Excerpt:
════

CIRES is the result of a cooperative agreement between the University of Colorado Boulder and the National Oceanic and Atmospheric Administration (NOAA). As a CIRES employee, Collins was a participant of the original CIRES Members’ Council (CMC).
Q: How did you get involved in the CMC?
I was part of the group that came up with its name and structure, which was modified over time. For several years, I was part of that original members’ council, and also served as the representative to the CIRES Fellows and Executive Committee meetings. It was an interesting way to get some insight into how CIRES works.
Part of the purpose of the CMC was to get all the NOAA Labs, for example, to be more aware that CIRES was a collaborative relationship, not a contractor relationship. It was an important distinction to recognize we were colleagues. By having a representative from the members’ council on the CIRES Fellows Council, there was more interaction, more feedback, and more ability to interact with the people running CIRES. While CIRES is a research institution, the largest group of people in CIRES are not research scientists or Ph.D. scientists.
Q: What did you learn from your time working with the CIRES Fellows?
I learned that the Fellows are trying to do the right thing in general, especially with hires. It was interesting to hear the discussion there. A lot of times there was even a recognition that a lot of women in science have some disadvantages that men in science do not. I remember one discussion where I was impressed that there was some effort made to understand why a woman applying for a position wouldn’t have the same CV [curriculum vita], wouldn’t have as many publications, or wouldn’t have done this or that. So, I think some Fellows may have been a little bit ahead of the curve in recognizing that they couldn’t judge people just on the specifics of a traditional CV. But it also is an insight into how the academic world works. We’re not working in a business environment here by any means.
Q: What is metadata and why does it matter?
The simplest description of metadata is that it’s data about the data.
Metadata provides information that makes data usable. When you think about interdisciplinary use or interoperability of data, metadata is even more critical because it seems every discipline has its own way of describing, storing, or interacting with their data. That multiplies the hurdles you have to go through to compare data correctly. You want to be using the data in the way they’re intended to be used. So that’s why it’s important to understand what the data are.
Some of NSIDC’s software developers write code to take in low-level data, do the right things to tune the data, and then spit out a file that has higher-level data. I haven’t been involved with that, so much as I’ve been involved with describing the data and storing those descriptions in such a way that you can then easily search for the data and find and use the data. So, I’m involved in trying to make it easier for people to understand what is available to them.

════

Provided material:
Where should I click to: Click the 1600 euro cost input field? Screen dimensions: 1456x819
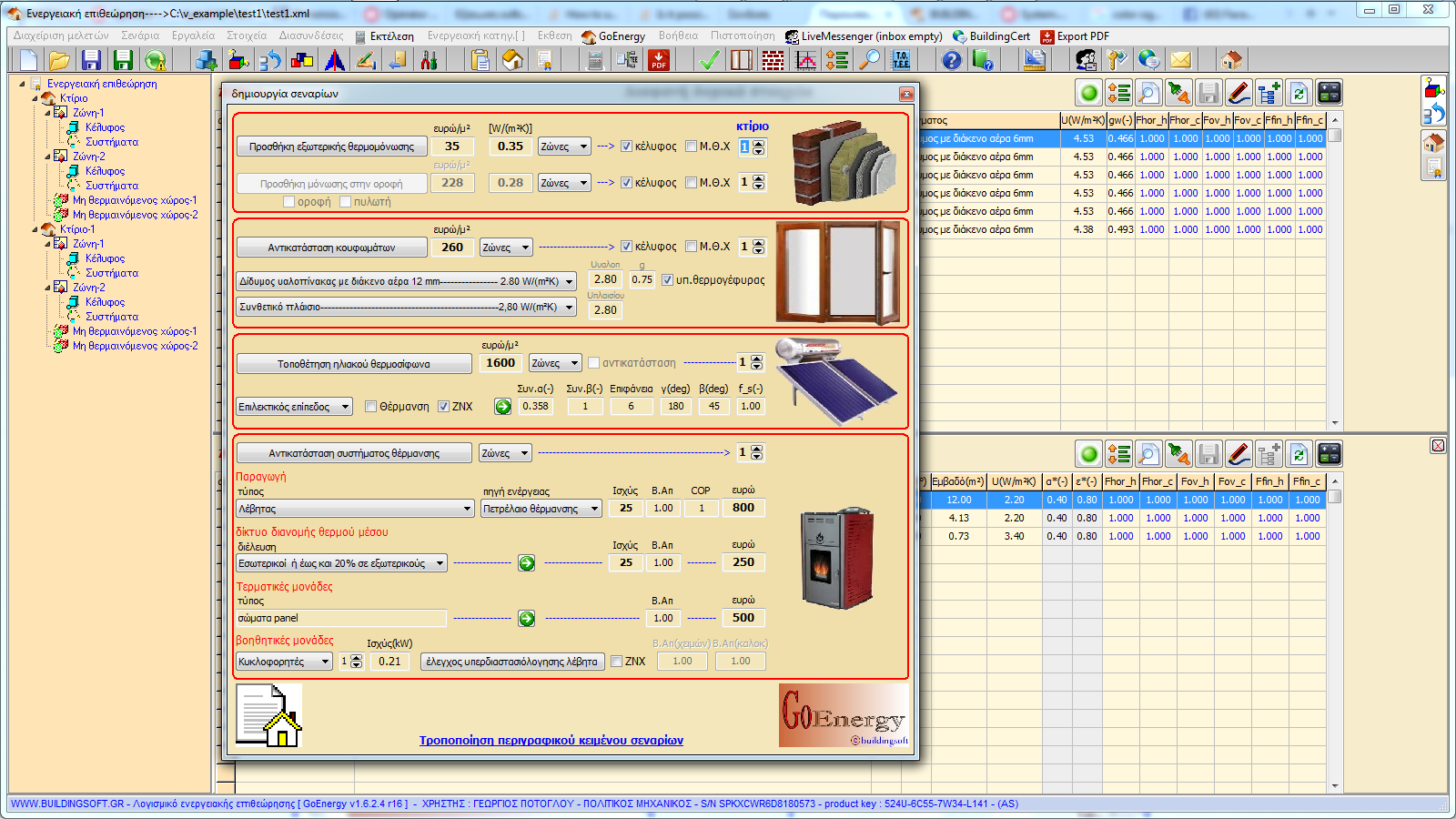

════

Written tasks:
1) In the CIRES interview, which two organizations entered the cooperative agreement that produced CIRES?
2) Translate this sentence from the CIRES interview into Spanish: "Metadata provides information that makes data usable."
3) Reproduce the part of the CIRES interview starting at "I learned that" and ending at "does it matter?".

Solutions below:
1) The University of Colorado Boulder and the National Oceanic and Atmospheric Administration (NOAA).

2) Los metadatos proporcionan información que hace que los datos sean utilizables.

3)
I learned that the Fellows are trying to do the right thing in general, especially with hires. It was interesting to hear the discussion there. A lot of times there was even a recognition that a lot of women in science have some disadvantages that men in science do not. I remember one discussion where I was impressed that there was some effort made to understand why a woman applying for a position wouldn’t have the same CV [curriculum vita], wouldn’t have as many publications, or wouldn’t have done this or that. So, I think some Fellows may have been a little bit ahead of the curve in recognizing that they couldn’t judge people just on the specifics of a traditional CV. But it also is an insight into how the academic world works. We’re not working in a business environment here by any means.
Q: What is metadata and why does it matter?